Retype word for word the stretch of entries below from the line that has "1568x743 pixels. How" through the line that has "This screenshot has height=474, width=1230.", and omit the pictures.

(PROVIDED RECORDS):

──────────────────────────────

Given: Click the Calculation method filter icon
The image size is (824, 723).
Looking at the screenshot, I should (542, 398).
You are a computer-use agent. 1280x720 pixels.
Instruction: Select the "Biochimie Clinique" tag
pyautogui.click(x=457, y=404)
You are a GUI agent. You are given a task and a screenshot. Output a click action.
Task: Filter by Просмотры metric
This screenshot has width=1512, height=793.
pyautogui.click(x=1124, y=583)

──────────────────────────────

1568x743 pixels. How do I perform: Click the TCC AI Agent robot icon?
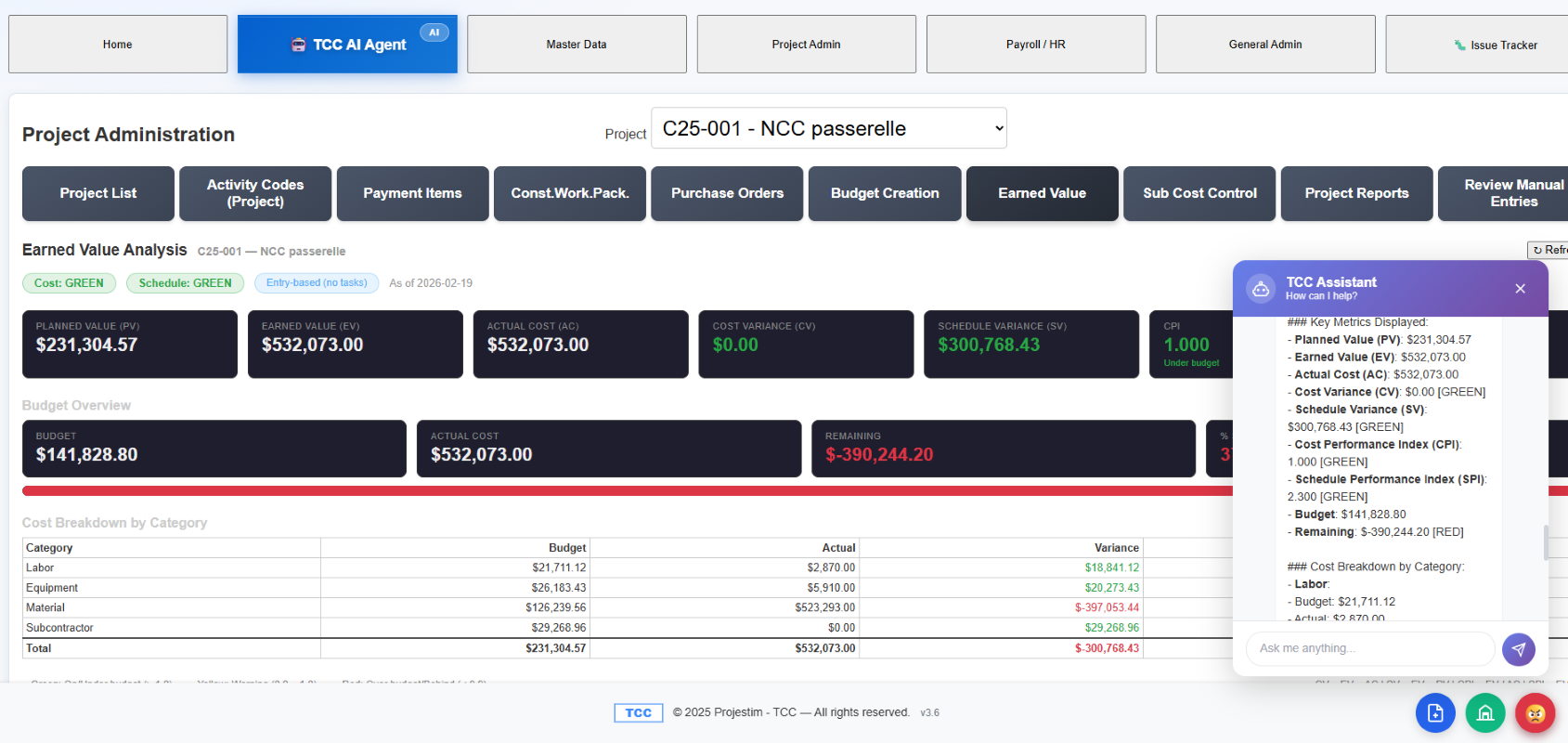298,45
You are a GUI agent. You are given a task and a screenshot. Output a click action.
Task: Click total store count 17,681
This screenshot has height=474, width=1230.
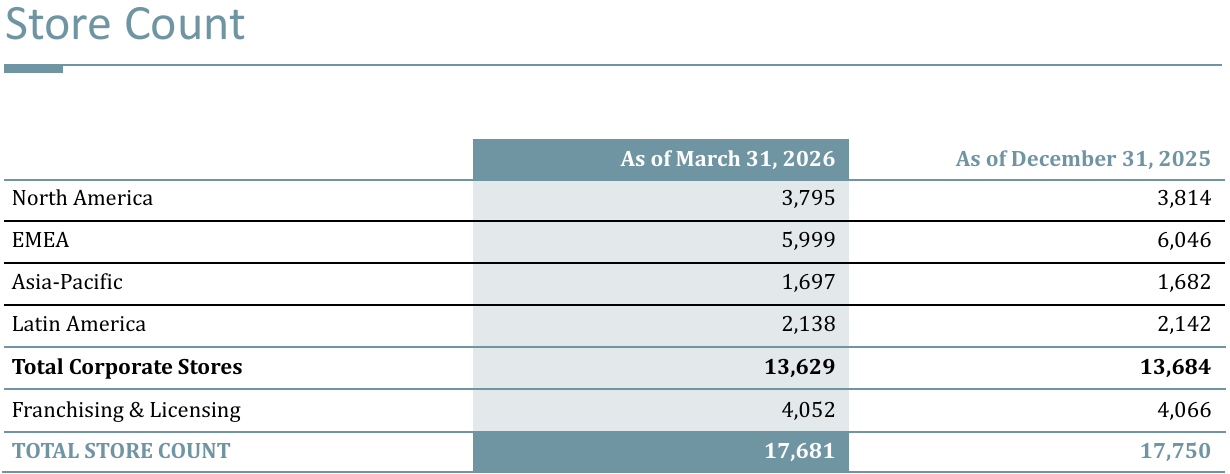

──────────────────────────────

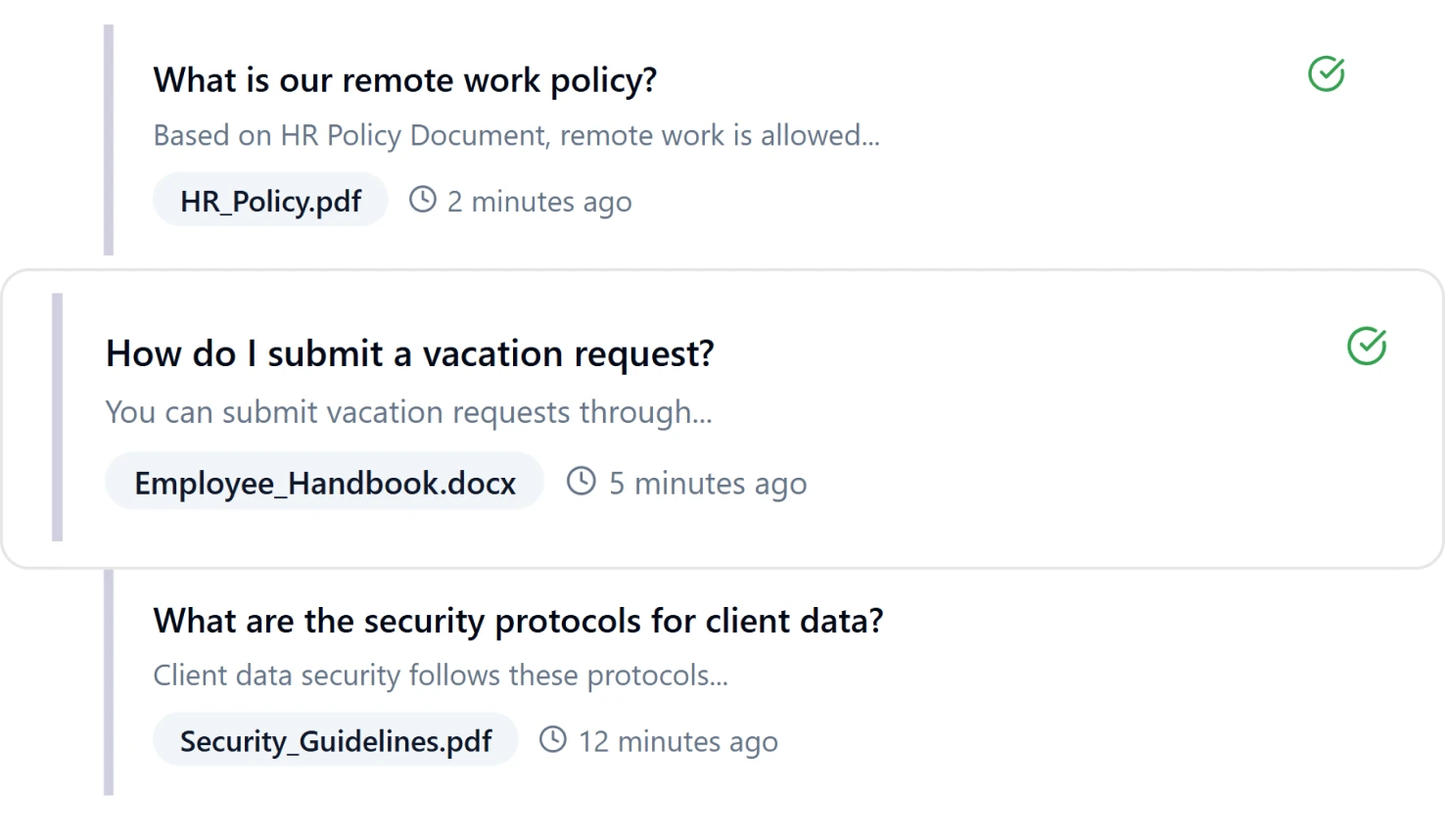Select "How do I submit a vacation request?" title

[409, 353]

──────────────────────────────

(EXERCISE RESPONSE):
1568x743 pixels. How do I perform: Click the TCC AI Agent robot icon?
298,45
You are a GUI agent. You are given a task and a screenshot. Output a click action.
Task: Click total store count 17,681
This screenshot has height=474, width=1230.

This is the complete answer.